# Killies Import > Planted Tanks >  Photosynthesis

## TyroneGenade

In response to a question about photosynthesis...

*What is photosynthesis* 

Photosynthesis is a 2 part process whereby plants trap energy from light in the form of simple sugars they can use to burn for energy or build new cells. 

The 2 parts are termed the _Light_ and the _Dark_ reactions for reasons that will be explained below. 


During the Light reactions the two types of chlorophyll molecules (a and b) will trap light energy of around 460 and 680 nm (type a) and around 480 and 640 nm (type b). The light energy is used to convert ADP to ATP (the energy currency of the cell) and NADPH (the energy bank of the cell) along with 1 molecule of O2. These reactions need light to proceed as well as a demand for NADPH. 

During the Dark reactions the the ATP and NADPH is used to incorporate CO2 into the five carbon sugar ribulose with production of 2 phosphoglycerate (a 3 carbon sugar). 

The 1st law of thermodynamics states that matter and energy cannot be created nor destroyed. Hence everything has to balance. 6 CO2 are used along with 18 ATP and 12 NADPH to produce 12 phosphoglycerate that are used to produce glucose. As long as there is NADPH, CO2 will be fixed by the plant. For every 2 NADPH used 1 O2 is produced. This means that in fixing 6 CO2, 6 O2 are produced by the plant from 12 water molecules and 2 photons (packages of light). 

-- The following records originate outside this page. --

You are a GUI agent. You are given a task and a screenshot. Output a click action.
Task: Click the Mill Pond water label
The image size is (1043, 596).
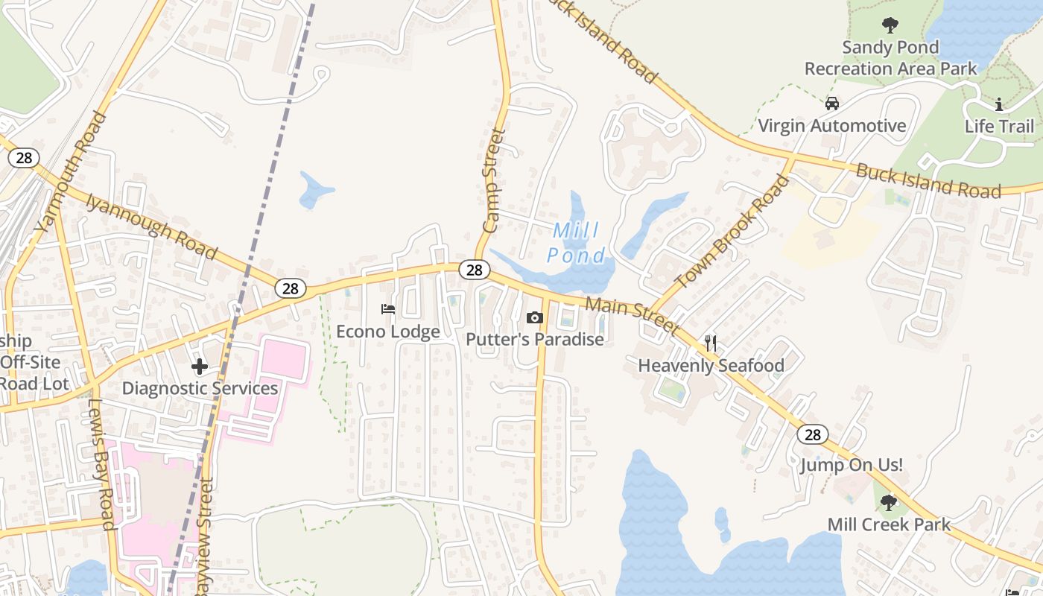click(x=576, y=243)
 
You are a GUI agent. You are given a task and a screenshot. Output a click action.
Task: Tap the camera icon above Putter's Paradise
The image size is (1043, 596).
click(x=534, y=318)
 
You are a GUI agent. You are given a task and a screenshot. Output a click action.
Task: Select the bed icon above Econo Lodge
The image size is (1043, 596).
click(x=387, y=308)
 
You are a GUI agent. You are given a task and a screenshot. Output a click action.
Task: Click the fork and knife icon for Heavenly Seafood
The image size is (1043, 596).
click(x=711, y=343)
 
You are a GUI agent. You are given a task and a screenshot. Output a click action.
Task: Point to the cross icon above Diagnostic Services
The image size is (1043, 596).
click(x=200, y=366)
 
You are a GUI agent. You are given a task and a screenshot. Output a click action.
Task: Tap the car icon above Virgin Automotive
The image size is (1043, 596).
click(x=831, y=104)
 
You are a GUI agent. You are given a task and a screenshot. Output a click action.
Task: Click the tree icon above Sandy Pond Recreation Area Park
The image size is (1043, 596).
click(x=890, y=25)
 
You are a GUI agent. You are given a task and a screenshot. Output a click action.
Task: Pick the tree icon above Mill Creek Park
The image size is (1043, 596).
click(x=888, y=503)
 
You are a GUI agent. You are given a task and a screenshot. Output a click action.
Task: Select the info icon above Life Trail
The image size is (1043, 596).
click(x=999, y=104)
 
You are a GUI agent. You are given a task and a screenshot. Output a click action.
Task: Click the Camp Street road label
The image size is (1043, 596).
click(x=493, y=181)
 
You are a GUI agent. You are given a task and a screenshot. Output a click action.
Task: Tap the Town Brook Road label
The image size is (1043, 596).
click(x=732, y=232)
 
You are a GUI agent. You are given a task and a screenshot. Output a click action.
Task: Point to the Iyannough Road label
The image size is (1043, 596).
click(x=151, y=227)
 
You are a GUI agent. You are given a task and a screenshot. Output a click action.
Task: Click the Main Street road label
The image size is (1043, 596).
click(x=632, y=315)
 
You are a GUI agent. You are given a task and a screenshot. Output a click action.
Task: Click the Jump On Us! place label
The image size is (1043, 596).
click(x=852, y=466)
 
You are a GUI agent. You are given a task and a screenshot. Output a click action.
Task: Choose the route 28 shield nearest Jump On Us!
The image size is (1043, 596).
click(x=812, y=434)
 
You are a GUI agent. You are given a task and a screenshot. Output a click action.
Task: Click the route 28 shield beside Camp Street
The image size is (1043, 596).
click(x=474, y=270)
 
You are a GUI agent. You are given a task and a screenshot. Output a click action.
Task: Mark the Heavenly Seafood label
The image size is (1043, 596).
click(x=711, y=365)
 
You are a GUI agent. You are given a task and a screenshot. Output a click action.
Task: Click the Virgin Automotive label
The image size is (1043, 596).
click(x=831, y=125)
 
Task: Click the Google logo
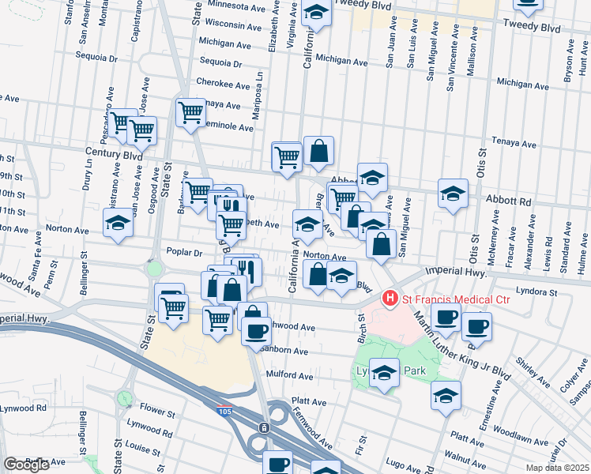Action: [x=26, y=465]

Bottom line: the plant releases O2 and trapps CO2. Energy is stored in the form of sugar. 

*What happens in the dark* 

Without light the dark reaction will continue until all the NADPH is exhausted. The plant will also switch towards burning sugar to produce ATP. So in the absence of light the plant will now produce CO2. 

What happens with this CO2? 

In water CO2 is a rare commodity. The plant does not want to get rid of it. This is a problem faced by dessert and ant/artic plants too. Any plant that cannot open its stroma to allow CO2 in (and so allow water out) has to find a way to trap CO2 when it can. 

Plants have at least two means to do this: C4 photosynthesis and malic acid metabolism (CAM). In both cases the CO2 is fixed in either oxaloacetate or malate with the use of energy. Any and all CO2 that enters or is formed in the cell is fixed as oxaloacetate or malate. It is not known which (if either) method aquatic plants employ but it is well accepted that they do not release the CO2 they produce. (See here  for more information. )

So during the dark they will become net O2 users but will not release any CO2 into the environment. 

It is important to note that not all plant practice CAM or C4 metabolism. Trees, shrubs etc... all practice C3 metabolism where CO2 is directly incorporated nor stored in tissue as oxaloacetate nor malate. These plants will release CO2 at night as they are not limited by a low CO2 and/or water environment. It is normally this mode of photosynthesis that is harped on about in school textbooks.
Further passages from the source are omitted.